Prep 10 mins
Cook 15 mins
This came from a Gooseberry Patch cookbook. I havent tried it yet but it sounds yummy.
- 4 -6 chicken breasts, cooked and broth saved
- 3 (10 1/2 ounce) cans chicken broth
- 1 garlic clove, minced
- 1 1⁄2 cups sliced carrots
- 1 medium chopped onion
- 2 (10 3/4 ounce) cans cream of chicken soup
- 16 ounces frozen broccoli
- 9 ounces fresh cheese tortellini
- 1⁄2 teaspoon pepper
- In a large pot combine reserved chicken broth, canned chicken broth and garlic.
- Add carrots and onions to pot and cook until tender.
- Add chicken and cream of chicken soups;stir well.
- Stir in broccoli,tortellini, and pepper.
- Simmer 15 min, or until broccoli is light colored and tortellini is tender.
I used Poached Chicken Breast #101403 for the chicken and broth. I love this soup. It's quick, flavorful, and filling. I didn't change anything. Made for Alphabet Soup Game. Thanks for posting a winner Tink!
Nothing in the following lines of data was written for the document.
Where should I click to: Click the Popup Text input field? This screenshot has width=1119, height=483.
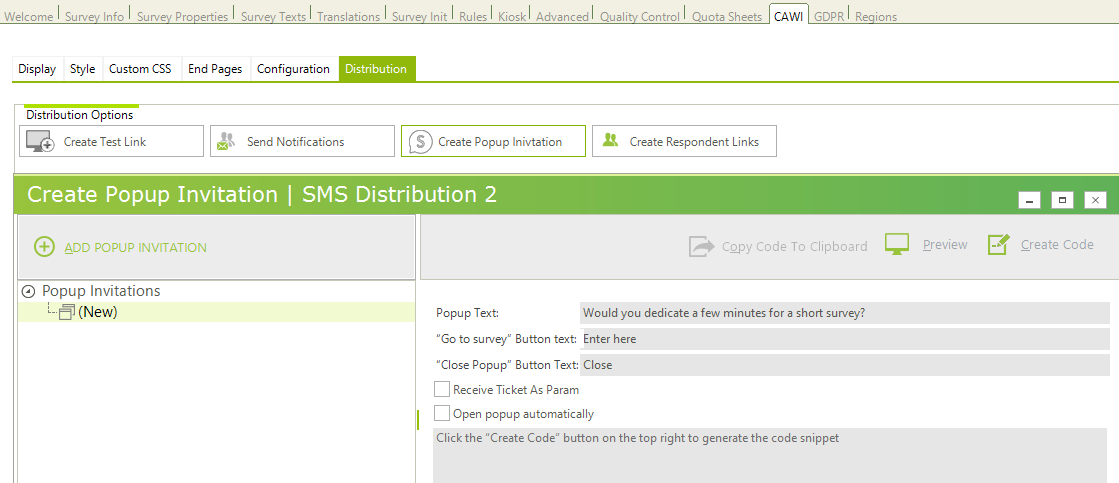click(843, 313)
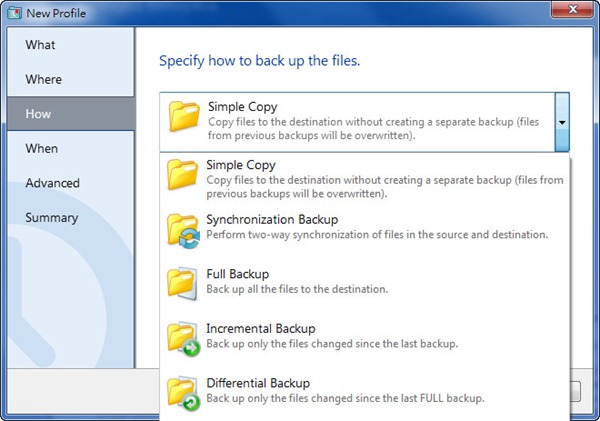Click the Full Backup folder icon
This screenshot has width=600, height=421.
(185, 284)
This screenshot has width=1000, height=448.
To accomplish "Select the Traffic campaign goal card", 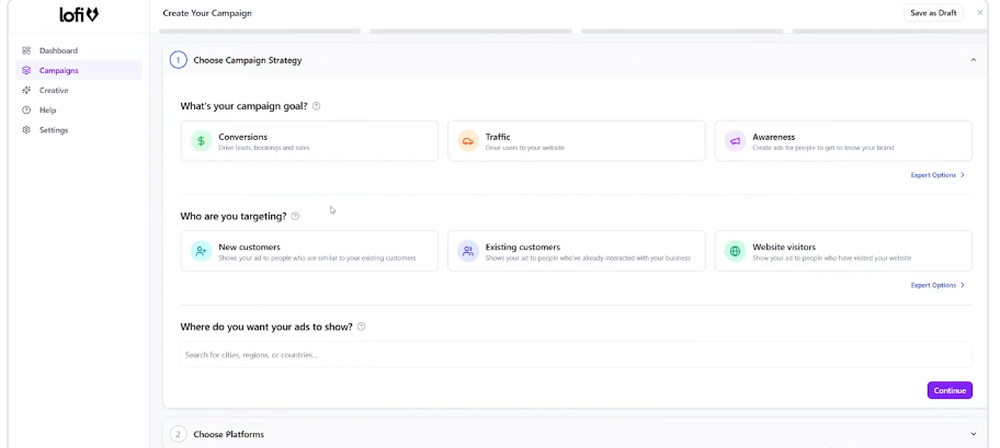I will [576, 141].
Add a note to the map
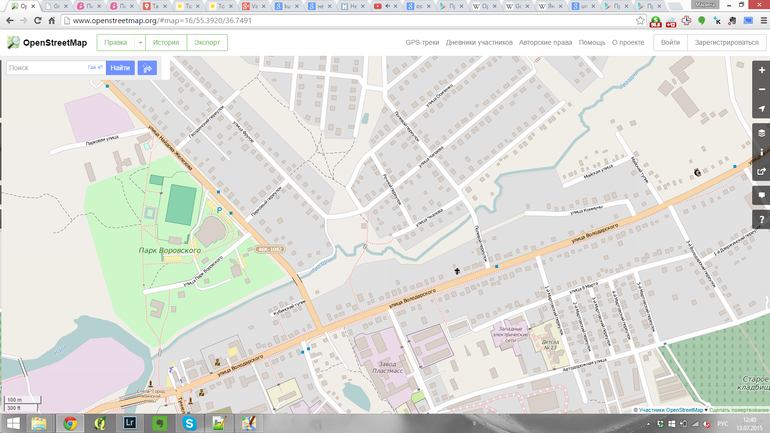The width and height of the screenshot is (770, 433). (761, 195)
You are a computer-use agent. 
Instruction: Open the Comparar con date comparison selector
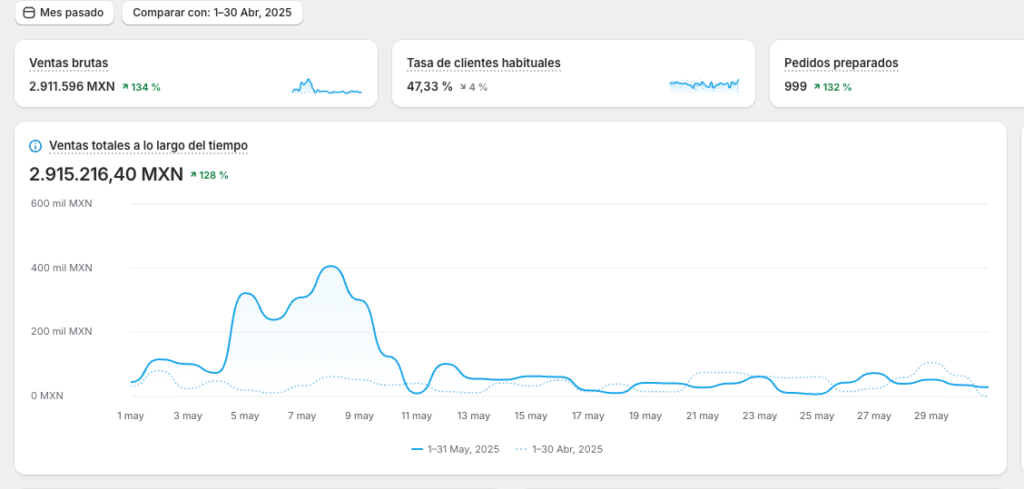[x=212, y=13]
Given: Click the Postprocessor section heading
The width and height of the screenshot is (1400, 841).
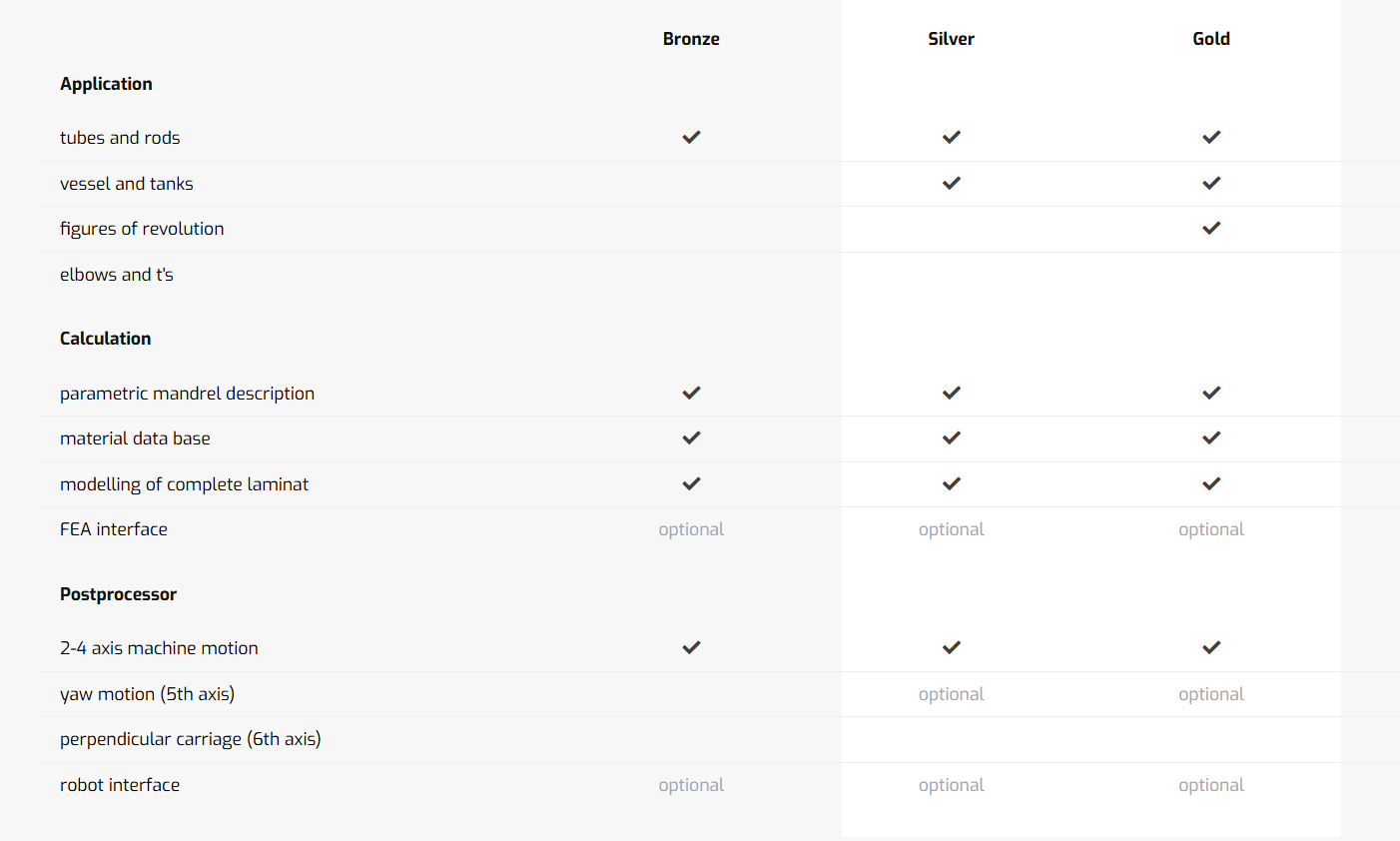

Made this for Spring PAC 2012 and we really enjoyed this. I used fresh homemade chicken broth and otherwise followed the instructions. I love totellini so I knew this would be a hit. So easy and tasty. Thank you for submitting.
While I was a bit free-wheeling with this recipe, I think I stuck to the ingredient list fairly well. I used leftover chicken and reduced the broth to 2 cans, because I was using dried tortellini which I boiled in a separate pan (thinking the tortellini would have absorbed about that much.) That made this a bit more stew-like (which I like.) I also added 2 cooked red potatoes, since I had them on hand and wanted to use them up. They added a nice third color with their red skins. I also sauted the onion, carrots, and garlic in a little olive oil rather than just dumping them into the soup. (I think that kind of takes the edge off the garlic and it shortened the cooking time for the carrots too.) This was quick and easy to prepare, lovely to look at, and tasty too. I enjoyed it.